Using NCE (Noise Contrast Estimation) instead of hierarchical softmax, NCE approximates the maximization of the logarithmic probability of softmax, as in W2V, we only care about learning good representations, therefore, a simplified version of NCE, negative sampling, is used to replace the conditional probability of the output with the following formula:
\[ p(w_O | w_I) = \frac {exp(v_{w_O}^T v_{w_I})}{\sum _{w=1}^W exp(v_{w_O}^T v_{w_I})} \]
$$ log \sigma (v_{w_O}^T v_{w_I}) + \sum_{i=1}^k E[w_i \sim P_n(w)] [log \sigma (v_{w_O}^T v_{w_I})]
Each time, only the target label and k noise labels (i.e., non-target labels) are activated in the softmax output layer, i.e., for each word, there are k+1 samples, 1 positive sample, and k negative samples obtained by sampling, which are then classified using logistic regression. The above expression is the likelihood function of logistic regression, where Pn is the probability distribution of the noise.

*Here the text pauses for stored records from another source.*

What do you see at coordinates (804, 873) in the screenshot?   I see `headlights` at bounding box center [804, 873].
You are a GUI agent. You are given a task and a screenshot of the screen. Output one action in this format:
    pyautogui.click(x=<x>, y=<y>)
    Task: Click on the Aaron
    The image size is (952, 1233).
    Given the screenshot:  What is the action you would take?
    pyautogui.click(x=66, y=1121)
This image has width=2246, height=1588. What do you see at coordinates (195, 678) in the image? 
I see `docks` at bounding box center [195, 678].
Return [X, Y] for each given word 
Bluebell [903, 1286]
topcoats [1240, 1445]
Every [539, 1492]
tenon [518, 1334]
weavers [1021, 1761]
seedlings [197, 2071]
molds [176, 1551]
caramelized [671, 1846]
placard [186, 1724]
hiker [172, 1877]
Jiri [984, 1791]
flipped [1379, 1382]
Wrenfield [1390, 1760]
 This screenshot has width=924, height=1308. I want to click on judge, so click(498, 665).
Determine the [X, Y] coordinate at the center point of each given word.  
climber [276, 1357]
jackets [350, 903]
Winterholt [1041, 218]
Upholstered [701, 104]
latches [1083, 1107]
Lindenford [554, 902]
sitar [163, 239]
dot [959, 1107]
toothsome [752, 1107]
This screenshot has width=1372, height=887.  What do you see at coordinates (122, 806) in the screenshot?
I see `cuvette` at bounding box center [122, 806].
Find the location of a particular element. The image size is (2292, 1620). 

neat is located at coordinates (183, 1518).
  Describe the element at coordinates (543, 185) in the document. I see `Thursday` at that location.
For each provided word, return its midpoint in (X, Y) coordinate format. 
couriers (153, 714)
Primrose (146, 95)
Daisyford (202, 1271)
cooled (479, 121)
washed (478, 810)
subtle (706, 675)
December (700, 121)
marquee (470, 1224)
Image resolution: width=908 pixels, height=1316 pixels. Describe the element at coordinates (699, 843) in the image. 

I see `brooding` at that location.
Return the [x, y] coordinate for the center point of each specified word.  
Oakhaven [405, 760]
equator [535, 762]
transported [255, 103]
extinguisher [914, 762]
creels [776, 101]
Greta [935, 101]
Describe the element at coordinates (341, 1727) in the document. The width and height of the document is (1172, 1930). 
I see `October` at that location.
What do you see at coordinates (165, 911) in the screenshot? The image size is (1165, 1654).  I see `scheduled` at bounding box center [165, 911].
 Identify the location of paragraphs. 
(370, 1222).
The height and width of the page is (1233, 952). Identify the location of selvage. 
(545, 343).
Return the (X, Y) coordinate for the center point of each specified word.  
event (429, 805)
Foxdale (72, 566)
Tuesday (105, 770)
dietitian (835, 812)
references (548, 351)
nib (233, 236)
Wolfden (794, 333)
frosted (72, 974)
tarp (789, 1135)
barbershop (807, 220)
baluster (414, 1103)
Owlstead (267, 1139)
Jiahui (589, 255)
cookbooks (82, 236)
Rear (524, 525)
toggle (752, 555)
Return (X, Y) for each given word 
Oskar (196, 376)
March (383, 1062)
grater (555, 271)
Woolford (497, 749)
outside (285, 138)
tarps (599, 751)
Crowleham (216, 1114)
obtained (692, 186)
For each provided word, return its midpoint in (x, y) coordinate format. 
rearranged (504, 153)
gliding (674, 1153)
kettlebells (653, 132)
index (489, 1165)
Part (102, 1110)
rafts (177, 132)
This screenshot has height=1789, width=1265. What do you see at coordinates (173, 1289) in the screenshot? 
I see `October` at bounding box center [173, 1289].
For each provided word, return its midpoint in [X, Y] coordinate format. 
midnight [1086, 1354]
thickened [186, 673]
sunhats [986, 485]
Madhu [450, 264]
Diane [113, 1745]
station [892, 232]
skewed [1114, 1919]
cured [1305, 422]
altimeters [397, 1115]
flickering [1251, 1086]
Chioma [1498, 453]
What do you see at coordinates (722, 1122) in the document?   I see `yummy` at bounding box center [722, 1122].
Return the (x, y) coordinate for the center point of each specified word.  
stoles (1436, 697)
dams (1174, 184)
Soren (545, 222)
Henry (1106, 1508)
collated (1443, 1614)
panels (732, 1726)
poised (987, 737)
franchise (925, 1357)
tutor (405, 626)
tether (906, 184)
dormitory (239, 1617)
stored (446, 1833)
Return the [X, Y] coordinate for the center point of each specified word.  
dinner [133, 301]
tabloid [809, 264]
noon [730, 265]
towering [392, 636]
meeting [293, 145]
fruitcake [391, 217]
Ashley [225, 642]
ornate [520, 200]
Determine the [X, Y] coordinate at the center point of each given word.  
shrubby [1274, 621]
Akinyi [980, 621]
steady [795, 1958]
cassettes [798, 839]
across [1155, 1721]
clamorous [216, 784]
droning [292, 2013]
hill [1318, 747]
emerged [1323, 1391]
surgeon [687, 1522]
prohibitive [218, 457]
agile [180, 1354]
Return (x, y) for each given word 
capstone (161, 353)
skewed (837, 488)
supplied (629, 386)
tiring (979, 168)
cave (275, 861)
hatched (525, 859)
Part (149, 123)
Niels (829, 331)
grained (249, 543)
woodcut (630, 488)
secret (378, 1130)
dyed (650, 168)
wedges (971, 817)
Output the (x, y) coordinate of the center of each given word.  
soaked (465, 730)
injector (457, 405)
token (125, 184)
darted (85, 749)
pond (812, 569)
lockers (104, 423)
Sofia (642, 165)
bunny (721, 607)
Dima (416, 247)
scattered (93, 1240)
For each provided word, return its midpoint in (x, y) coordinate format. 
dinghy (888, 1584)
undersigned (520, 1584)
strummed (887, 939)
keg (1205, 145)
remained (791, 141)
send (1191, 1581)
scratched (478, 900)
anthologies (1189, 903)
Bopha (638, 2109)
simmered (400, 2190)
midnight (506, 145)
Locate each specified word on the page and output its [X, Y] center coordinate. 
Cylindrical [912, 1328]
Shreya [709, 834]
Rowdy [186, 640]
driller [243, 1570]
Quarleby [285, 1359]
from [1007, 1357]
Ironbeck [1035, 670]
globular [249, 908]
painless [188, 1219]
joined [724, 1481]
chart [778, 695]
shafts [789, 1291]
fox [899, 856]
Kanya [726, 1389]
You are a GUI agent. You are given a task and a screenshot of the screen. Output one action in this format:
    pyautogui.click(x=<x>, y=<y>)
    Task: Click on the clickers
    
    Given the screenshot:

Downsample common words because the vector representation of common words is easy to stabilize; even after several million training iterations, there is little change, so each word's training is skipped with a certain probability:
The skip-gram model trained in this way has good additive semantic compositionality (the component-wise addition of two vectors), i.e., Russia + river is close to the Volga River, because the vectors are logarithmically related to the probabilities of the output layer, and the sum of two vectors is related to the product of two contexts, which is equivalent to logical AND: high probability multiplied by high probability results in high probability, and the rest is low probability. Therefore, it has this simple arithmetic semantic compositionality.